Sunday, August 26, 2007

Bisexuality gets a positive review

ABC News, child of Disney, took a look at bisexuality last week, giving it a somewhat happily ever after ending.

In an article on ABC News’s Web site, “Young women defy labels in intimacy with both sexes,” in a surprising turn of events bisexuality was given a wink or a nudge towards being okay.

The opener to the article was the typical sensationalism around bisexual women, referring to them as “recreational lesbians” then launching into Anne Heche’s and Angelina Jolie’s public bisexual displays.

I thought the article was doomed as another sensational look at bisexual women, but then the author of the article, Susan Donaldson James, stated that the stars who “flaunt” and then “change their minds” about their sexuality make it difficult for young women exploring their sexuality. Close, but not quite I cringed.

I continued to be skeptical as I continued to read the article and didn’t see actual commentary from bisexual activists, experts, and organizations in the article. James interviewed Roberta Sklar, director of communications of the National Gay and Lesbian Task Force, Kaaren Williamsen-Garvey, director of the Gender and Sexuality Center at Carleton College in Minnesota, and two bisexual young women. It is unknown if any of the experts who contributed to the article are bisexual.
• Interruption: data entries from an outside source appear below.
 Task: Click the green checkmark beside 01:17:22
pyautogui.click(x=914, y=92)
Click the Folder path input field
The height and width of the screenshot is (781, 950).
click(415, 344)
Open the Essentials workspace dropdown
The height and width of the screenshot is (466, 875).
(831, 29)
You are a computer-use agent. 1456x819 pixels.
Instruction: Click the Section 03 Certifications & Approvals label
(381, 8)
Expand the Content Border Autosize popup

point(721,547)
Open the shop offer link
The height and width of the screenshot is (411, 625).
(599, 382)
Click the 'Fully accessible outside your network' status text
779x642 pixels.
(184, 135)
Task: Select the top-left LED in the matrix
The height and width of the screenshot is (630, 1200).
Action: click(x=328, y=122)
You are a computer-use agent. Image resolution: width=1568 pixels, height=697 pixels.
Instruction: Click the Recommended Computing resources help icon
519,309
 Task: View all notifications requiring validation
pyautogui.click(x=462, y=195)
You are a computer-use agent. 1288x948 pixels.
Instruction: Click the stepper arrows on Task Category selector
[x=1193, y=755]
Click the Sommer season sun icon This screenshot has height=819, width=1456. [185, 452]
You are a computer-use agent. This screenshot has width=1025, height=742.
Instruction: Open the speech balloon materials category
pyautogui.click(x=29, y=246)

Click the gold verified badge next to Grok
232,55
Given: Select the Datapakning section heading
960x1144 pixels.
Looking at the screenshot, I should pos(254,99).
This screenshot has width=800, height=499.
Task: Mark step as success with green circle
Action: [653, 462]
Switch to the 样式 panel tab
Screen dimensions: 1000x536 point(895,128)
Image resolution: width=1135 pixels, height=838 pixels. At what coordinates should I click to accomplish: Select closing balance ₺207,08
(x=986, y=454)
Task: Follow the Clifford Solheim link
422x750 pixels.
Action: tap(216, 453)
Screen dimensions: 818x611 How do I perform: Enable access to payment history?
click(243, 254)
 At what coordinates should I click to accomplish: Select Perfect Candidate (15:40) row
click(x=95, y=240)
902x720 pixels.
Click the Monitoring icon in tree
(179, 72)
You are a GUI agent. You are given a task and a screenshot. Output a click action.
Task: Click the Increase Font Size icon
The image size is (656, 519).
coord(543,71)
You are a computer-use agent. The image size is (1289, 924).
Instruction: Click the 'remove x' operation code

Why were bisexual experts, when there are so many, not included in the article? The answer is unknown, but they could have contributed greatly to James’s article. Bisexual author Jennifer Baumgardner, who wrote
Look Both Ways: Bisexual Politics, about young women’s bisexuality and the exploration of this aspect of their sexuality, or Nicole Kristal and Mike Szymanski, co-authors of The Bisexual's Guide to the Universe: Quips, Tips, And Lists for Those Who Go Both Ways, who wrote a hilarious guide through the twist and turns of being bisexual. Nor did James contact any of the bisexual organizations, BiNet USA or the Bisexual Resource Center, to interview them for the article.

Despite the omission of bisexual experts, the article took a positive turn acknowledging that sexuality was complicated and that it was okay to explore sexuality. The article went further when James quoted Williamsen-Garvey who stated, “It’s hard to maintain bisexual identity without a community [of support].”

By the end of the article, James changed her tune about Heche’s and Jolie’s fluid sexuality that has been splashed across the tabloids during the past 15 or so years. She thought it might be good. James even mentioned Eleanor Roosevelt’s alleged bisexual affairs, suggesting that bisexuality is somewhat new, but not quite so new.

The article ended on an open note projecting into the unknown future of sexuality. James quoted Sklar, “We are seeing something out there that is different than what we have seen before.”

I don’t know if bisexuality is something that different than what has occurred throughout time, but we do have a name for it whether we like it or not and we are becoming visible. That’s nice to know.